**Directions**
Report how many lines in the rows below contain the string "that". Give the number alone.

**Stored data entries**

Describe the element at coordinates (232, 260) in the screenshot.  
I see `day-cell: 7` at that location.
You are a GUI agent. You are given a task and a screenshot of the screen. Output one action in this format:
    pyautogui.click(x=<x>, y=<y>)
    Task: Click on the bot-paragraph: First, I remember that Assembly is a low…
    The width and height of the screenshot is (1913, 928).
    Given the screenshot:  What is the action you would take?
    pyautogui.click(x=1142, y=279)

**Result**
2